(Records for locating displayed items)

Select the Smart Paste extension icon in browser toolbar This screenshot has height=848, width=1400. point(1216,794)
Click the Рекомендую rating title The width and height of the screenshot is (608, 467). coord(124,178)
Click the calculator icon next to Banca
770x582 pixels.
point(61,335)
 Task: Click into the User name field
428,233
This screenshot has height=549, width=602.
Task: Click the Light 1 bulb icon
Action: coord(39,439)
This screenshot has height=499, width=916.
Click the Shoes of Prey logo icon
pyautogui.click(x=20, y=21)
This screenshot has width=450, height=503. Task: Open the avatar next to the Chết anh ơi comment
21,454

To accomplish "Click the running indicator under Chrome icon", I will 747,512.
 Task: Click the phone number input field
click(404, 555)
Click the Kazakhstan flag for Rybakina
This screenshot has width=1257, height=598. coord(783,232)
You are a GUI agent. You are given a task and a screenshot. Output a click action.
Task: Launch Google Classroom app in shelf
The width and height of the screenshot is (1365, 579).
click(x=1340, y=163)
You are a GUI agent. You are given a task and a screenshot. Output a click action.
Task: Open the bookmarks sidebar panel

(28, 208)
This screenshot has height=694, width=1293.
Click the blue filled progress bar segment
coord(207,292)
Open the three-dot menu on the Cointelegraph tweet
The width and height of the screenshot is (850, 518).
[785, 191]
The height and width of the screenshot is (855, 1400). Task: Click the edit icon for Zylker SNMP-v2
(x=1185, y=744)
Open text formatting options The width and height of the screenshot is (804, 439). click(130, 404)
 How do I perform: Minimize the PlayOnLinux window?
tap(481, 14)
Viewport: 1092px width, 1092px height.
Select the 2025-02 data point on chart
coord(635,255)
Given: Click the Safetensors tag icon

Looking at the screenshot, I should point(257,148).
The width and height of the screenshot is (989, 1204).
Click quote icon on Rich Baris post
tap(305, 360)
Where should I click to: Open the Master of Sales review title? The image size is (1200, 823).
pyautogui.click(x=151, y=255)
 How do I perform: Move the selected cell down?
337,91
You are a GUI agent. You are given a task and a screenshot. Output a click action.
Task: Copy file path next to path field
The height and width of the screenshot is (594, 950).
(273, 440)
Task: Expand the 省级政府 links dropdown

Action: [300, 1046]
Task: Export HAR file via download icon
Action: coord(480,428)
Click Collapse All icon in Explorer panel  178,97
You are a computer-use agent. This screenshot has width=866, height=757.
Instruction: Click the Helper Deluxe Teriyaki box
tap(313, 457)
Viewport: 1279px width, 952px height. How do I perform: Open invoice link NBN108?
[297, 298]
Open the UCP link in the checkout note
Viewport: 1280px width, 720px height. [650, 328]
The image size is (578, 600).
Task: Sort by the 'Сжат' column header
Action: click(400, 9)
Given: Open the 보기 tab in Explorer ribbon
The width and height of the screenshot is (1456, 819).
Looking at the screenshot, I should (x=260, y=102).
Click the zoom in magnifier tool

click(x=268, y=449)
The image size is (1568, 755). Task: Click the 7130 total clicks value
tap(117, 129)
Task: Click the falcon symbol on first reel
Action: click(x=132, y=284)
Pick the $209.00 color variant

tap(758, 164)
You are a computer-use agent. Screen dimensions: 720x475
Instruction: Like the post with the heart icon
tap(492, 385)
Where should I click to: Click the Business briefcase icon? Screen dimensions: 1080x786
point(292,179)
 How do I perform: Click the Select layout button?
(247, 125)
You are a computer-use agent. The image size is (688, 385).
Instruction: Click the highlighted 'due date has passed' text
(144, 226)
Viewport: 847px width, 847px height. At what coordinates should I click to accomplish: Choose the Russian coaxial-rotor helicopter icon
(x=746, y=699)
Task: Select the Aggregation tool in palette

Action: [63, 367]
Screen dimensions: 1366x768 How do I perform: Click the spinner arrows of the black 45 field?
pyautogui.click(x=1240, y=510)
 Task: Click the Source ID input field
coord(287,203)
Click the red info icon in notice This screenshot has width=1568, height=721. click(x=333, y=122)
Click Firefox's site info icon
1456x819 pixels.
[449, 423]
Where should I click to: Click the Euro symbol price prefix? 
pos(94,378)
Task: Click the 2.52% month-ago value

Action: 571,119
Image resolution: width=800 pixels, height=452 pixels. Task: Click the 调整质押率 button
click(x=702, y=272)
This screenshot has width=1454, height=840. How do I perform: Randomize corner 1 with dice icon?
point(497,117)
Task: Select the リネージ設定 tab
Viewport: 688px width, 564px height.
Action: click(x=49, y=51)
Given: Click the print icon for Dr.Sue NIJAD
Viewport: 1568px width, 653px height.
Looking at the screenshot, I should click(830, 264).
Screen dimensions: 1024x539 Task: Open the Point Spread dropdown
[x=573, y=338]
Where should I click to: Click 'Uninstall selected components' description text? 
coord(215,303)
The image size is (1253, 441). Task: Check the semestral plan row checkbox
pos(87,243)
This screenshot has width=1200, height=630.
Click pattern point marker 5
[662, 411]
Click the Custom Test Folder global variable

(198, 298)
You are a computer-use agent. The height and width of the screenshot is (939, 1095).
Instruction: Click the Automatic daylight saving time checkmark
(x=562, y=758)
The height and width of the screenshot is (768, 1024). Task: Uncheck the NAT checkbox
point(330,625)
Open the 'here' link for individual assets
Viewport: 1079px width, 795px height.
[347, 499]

Set task — Can you reproduce the part of the rows above that opens with the line containing "You are a computer-use agent. Screen" and closes with the line containing "pos(87,243)", keeping every line as it appears?

Output below —
You are a computer-use agent. Screen dimensions: 720x475
Instruction: Like the post with the heart icon
tap(492, 385)
Where should I click to: Click the Business briefcase icon? Screen dimensions: 1080x786
point(292,179)
 How do I perform: Click the Select layout button?
(247, 125)
You are a computer-use agent. The image size is (688, 385).
Instruction: Click the highlighted 'due date has passed' text
(144, 226)
Viewport: 847px width, 847px height. At what coordinates should I click to accomplish: Choose the Russian coaxial-rotor helicopter icon
(x=746, y=699)
Task: Select the Aggregation tool in palette

Action: [63, 367]
Screen dimensions: 1366x768 How do I perform: Click the spinner arrows of the black 45 field?
pyautogui.click(x=1240, y=510)
 Task: Click the Source ID input field
coord(287,203)
Click the red info icon in notice This screenshot has width=1568, height=721. click(x=333, y=122)
Click Firefox's site info icon
1456x819 pixels.
[449, 423]
Where should I click to: Click the Euro symbol price prefix? 
pos(94,378)
Task: Click the 2.52% month-ago value

Action: 571,119
Image resolution: width=800 pixels, height=452 pixels. Task: Click the 调整质押率 button
click(x=702, y=272)
This screenshot has width=1454, height=840. How do I perform: Randomize corner 1 with dice icon?
point(497,117)
Task: Select the リネージ設定 tab
Viewport: 688px width, 564px height.
Action: click(x=49, y=51)
Given: Click the print icon for Dr.Sue NIJAD
Viewport: 1568px width, 653px height.
Looking at the screenshot, I should click(830, 264).
Screen dimensions: 1024x539 Task: Open the Point Spread dropdown
[x=573, y=338]
Where should I click to: Click 'Uninstall selected components' description text? 
coord(215,303)
The image size is (1253, 441). Task: Check the semestral plan row checkbox
pos(87,243)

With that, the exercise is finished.